The construction of new floors and any other alteration to the structure or the supporting walls of the building or common elements affect the master deed and must be submitted to the procedure established for its amendment. The resolution adopted to this respect shall determine the nature of the modification, the resulting alterations as to the description of the property and/or the units, the variation in the assessment quotas and the name of the owner(s) of the new units.


Section 13

1. The governing bodies of the community shall be the following:
 

a) The owners’ general assembly.
b) The president and, where applicable, the vice presidents.
c) The secretary.
d) The administrator.


The community statutes or a majority resolution of the owners’ general assembly may establish other governing bodies of the community but only insofar as this does not entail any impairment whatsoever of the functions and responsibilities to third parties that this Act attributes to the aforementioned.

2. The president shall be appointed from among the unit owners by election or, if this could not be achieved, by rotation or by drawing lots. Acceptance shall be compulsory, although the unit owner designated may apply to the court for his/her replacement within one month of taking office, invoking the motives. The judge, following the procedure established in the last paragraph of section 17, shall issue an order as he/she shall see fit, designating, where appropriate, the unit owner who shall replace the president in office until such time as a new appointment is made within the term determined in the court decision.

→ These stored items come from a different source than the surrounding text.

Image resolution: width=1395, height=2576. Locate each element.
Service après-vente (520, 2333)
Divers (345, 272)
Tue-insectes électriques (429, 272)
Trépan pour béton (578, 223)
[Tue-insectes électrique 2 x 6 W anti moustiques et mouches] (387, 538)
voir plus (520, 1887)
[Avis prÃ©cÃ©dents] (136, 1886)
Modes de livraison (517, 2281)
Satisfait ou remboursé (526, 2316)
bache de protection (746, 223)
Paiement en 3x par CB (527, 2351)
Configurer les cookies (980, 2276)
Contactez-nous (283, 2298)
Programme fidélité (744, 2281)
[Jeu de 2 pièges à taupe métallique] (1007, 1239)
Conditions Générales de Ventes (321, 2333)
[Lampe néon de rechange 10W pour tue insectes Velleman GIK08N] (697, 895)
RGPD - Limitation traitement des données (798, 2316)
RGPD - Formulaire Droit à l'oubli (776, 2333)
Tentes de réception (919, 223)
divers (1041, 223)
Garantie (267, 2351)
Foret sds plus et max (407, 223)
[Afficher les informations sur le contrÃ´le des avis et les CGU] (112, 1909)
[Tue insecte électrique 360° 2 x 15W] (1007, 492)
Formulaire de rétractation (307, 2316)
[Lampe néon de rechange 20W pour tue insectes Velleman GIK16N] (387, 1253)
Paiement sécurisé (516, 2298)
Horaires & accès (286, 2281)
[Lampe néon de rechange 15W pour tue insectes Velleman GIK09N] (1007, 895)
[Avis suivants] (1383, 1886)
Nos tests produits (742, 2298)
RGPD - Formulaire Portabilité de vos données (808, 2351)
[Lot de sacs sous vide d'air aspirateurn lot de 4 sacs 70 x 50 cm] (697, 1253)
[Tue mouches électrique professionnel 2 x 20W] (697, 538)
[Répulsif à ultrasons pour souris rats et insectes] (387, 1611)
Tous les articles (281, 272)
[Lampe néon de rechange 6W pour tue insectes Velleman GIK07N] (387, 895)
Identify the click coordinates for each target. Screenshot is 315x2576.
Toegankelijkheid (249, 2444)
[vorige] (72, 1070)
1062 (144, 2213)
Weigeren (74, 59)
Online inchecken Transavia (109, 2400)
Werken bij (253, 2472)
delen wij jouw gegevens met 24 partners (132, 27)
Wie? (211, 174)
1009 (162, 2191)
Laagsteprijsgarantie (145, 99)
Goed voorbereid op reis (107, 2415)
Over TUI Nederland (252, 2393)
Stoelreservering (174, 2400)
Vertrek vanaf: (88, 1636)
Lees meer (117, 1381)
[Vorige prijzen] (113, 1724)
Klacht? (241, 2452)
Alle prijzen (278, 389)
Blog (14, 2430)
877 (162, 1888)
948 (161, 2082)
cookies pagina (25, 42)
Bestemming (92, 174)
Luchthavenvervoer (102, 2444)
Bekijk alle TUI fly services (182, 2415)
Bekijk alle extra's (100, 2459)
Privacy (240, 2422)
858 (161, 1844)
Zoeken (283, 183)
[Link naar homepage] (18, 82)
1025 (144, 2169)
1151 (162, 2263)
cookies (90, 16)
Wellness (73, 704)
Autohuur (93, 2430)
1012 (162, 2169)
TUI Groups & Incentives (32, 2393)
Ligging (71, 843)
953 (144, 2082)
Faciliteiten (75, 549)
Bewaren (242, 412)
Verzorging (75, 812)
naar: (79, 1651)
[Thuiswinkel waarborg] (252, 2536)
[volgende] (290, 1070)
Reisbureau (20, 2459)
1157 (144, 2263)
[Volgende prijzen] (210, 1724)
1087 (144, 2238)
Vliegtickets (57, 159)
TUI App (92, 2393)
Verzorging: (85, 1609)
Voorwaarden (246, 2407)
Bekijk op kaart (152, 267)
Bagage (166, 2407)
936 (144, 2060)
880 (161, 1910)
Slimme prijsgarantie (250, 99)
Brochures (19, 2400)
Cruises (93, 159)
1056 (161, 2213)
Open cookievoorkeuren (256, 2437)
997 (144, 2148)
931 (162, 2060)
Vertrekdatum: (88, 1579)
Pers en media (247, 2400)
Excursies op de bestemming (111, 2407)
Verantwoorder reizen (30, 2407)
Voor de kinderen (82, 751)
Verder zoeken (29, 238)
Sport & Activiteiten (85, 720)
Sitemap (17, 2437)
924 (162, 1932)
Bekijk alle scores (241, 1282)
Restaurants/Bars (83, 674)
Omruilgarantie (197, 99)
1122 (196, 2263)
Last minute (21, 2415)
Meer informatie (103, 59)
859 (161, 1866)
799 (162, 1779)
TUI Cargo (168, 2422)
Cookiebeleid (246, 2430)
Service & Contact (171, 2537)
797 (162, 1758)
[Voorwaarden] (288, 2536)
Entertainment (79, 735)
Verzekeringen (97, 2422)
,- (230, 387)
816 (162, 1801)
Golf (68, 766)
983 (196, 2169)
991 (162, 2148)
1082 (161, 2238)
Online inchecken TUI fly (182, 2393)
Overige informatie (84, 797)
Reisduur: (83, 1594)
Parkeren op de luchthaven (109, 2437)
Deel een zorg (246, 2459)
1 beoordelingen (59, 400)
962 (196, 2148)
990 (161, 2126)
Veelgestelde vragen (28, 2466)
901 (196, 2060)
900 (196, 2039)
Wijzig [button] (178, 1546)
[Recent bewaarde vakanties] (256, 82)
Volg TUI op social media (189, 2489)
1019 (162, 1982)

The judge may be equally approached where, for any reason whatsoever, the general assembly found it impossible to designate a president.

3. The president shall legally represent the community both in and out of court in all matters related thereto.

4. The existence of vice presidents shall be discretionary. They shall be appointed by the same procedure established for the designation of the president.

The vice president, or vice presidents in the order prescribed, shall replace the president in cases of absence, vacancy or incapacity, and assist him/her in the exercise of his/her functions under the terms established by the general assembly.

5. The functions of secretary and administrator shall be carried out by the president of the community except where the statutes, or the general assembly by a majority resolution, provide that such offices be held separately from the Presidency.

6. The post of secretary and that of administrator may be held by the same person or by persons appointed separately.

The position of administrator and, where applicable, that of secretary administrator may be discharged by any unit owner, or by natural persons with adequate professional qualification and legally licensed to perform such functions. It may also be held by an artificial person, a corporation or other artificial person in the terms set out by the law.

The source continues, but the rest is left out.